The new ECHA CHEM database has been released by ECHA, and it now contains all REACH registration data. There are more details on the transition of ECHA's published data to ECHA CHEM here.

Diss Factsheets

Administrative data

Endpoint:
acute toxicity: oral
Type of information:
experimental study
Adequacy of study:
key study
Study period:
from 1980-03-06 to 1980-05-28
Reliability:
2 (reliable with restrictions)
Rationale for reliability incl. deficiencies:
other: GLP study similar to OECD TG 401 (Acute Oral Toxicity)

Data source

Reference
Reference Type:
study report
Title:
Unnamed
Year:
1980
Report date:
1980

Materials and methods

Test guideline
Qualifier:
equivalent or similar to guideline
Guideline:
OECD Guideline 401 (Acute Oral Toxicity)
GLP compliance:
yes
Test type:
standard acute method
Limit test:
yes

Test material

Constituent 1
Chemical structure
Reference substance name:
(ethoxymethoxy)cyclododecane
EC Number:
261-332-1
EC Name:
(ethoxymethoxy)cyclododecane
Cas Number:
58567-11-6
Molecular formula:
C15H30O2
IUPAC Name:
(ethoxymethoxy)cyclododecane

Test animals

Species:
rat
Strain:
Wistar
Sex:
male
Details on test animals or test system and environmental conditions:
TEST ANIMALS
- Source: Ace Animals
- Age at study initiation: 8 weeks old
- Weight at study initiation: 165-198 g
- Fasting period before study: 16-20 h prior to dosing
- Housing: 5/cage in suspended wire mesh cages
- Diet (e.g. ad libitum): Fresh Purina rat chow, ad libitum
- Water (e.g. ad libitum): ad libitum
- Acclimation period: at least one week

ENVIRONMENTAL CONDITIONS
- Temperature (°C): 20-21
- Humidity (%): no data
- Air changes (per hr): no data
- Photoperiod (hrs dark / hrs light): no data

IN-LIFE DATES: From: 1980-03-06 To: 1980-03-20

Administration / exposure

Route of administration:
oral: gavage
Vehicle:
not specified
Details on oral exposure:
VEHICLE
- Amount of vehicle (if gavage): 5.4 mL/kg
Doses:
5.0 g/kg
No. of animals per sex per dose:
10
Control animals:
no
Details on study design:
- Duration of observation period following administration: 14 days
- Frequency of observations and weighing: 3-4 hours after dosing and once daily
- Necropsy of survivors performed: yes
- Other examinations performed: clinical signs
Statistics:
The LD50 was calculated according to the method of Litchfield JTJ & Wilcoxon F, JPET 96-99, 1949.

Results and discussion

Effect levels
Sex:
male
Dose descriptor:
LD50
Effect level:
> 5 000 mg/kg bw
Based on:
test mat.
Mortality:
No animal died during the observation period of 14 days.
Clinical signs:
other: Isolated instances of diarrhea , chromorhinorrhea and emaciation were noted during the early part of the study.

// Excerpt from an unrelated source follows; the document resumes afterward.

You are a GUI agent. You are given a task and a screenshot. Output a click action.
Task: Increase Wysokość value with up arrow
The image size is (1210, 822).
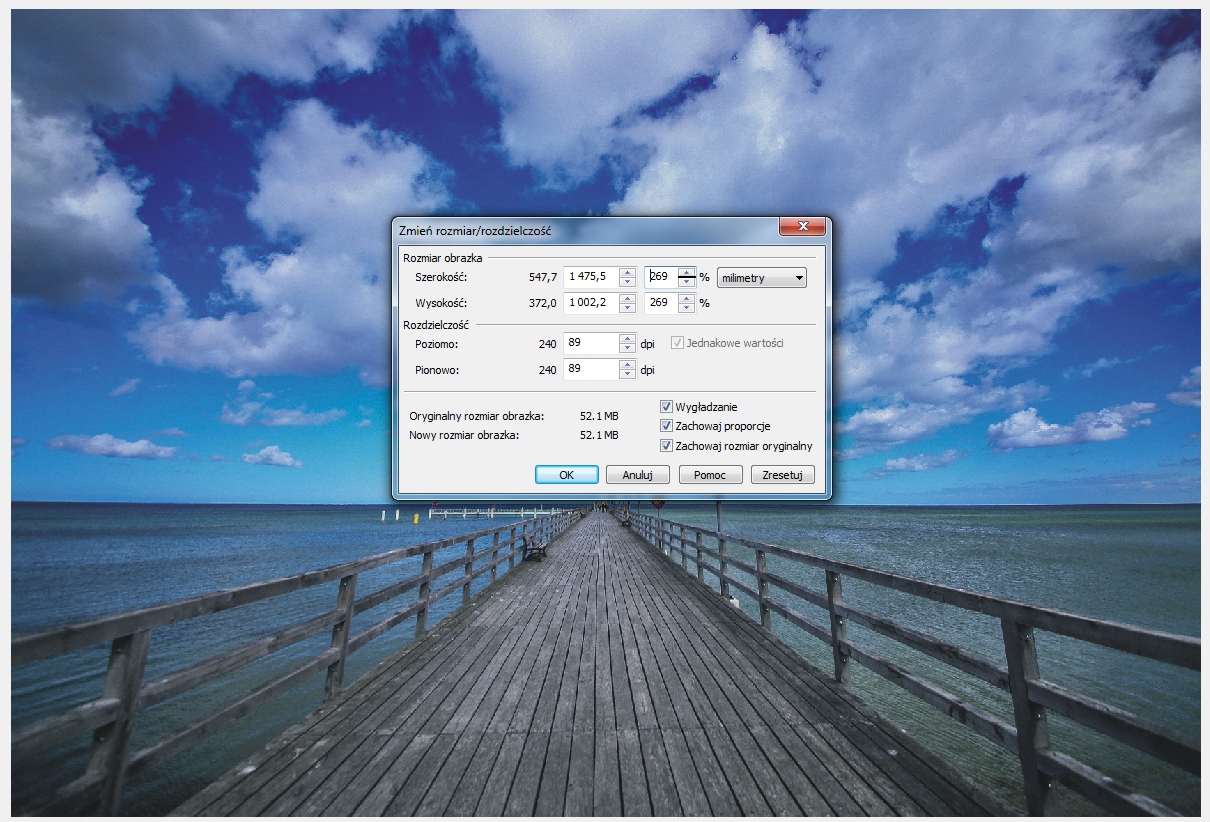coord(627,298)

All animals were normal on days 6 through 13. One instance of chromorhinorrhea was noted on day 14.
Gross pathology:
All animals, sacrificed on day 14, were normal.

Applicant's summary and conclusion

Interpretation of results:
other: EU CLP criteria
Remarks:
not classified
Conclusions:
The substance was acutely not toxic to rats in an acute oral toxicity test with an LD50 value of 5000 mg/kg bw. No classification according to CLP is required.
Executive summary:

Ten healthy male Wistar rats with initial body weights between 165-198 grams were treated with 5000 mg/kg bw test substance orally. The animals were fasted prior to dosing. Clinical observations for mortality and/or systemic effects were made daily up to 14 days post dosing. Isolated instances of diarrhea, chromorhinorrhea and emaciation were noted during early part of the study. All animals survived up to end of study and were sacrificed on day 14. No effects were observed at gross necropsy. The LD50 was > 5000 mg/kg bw.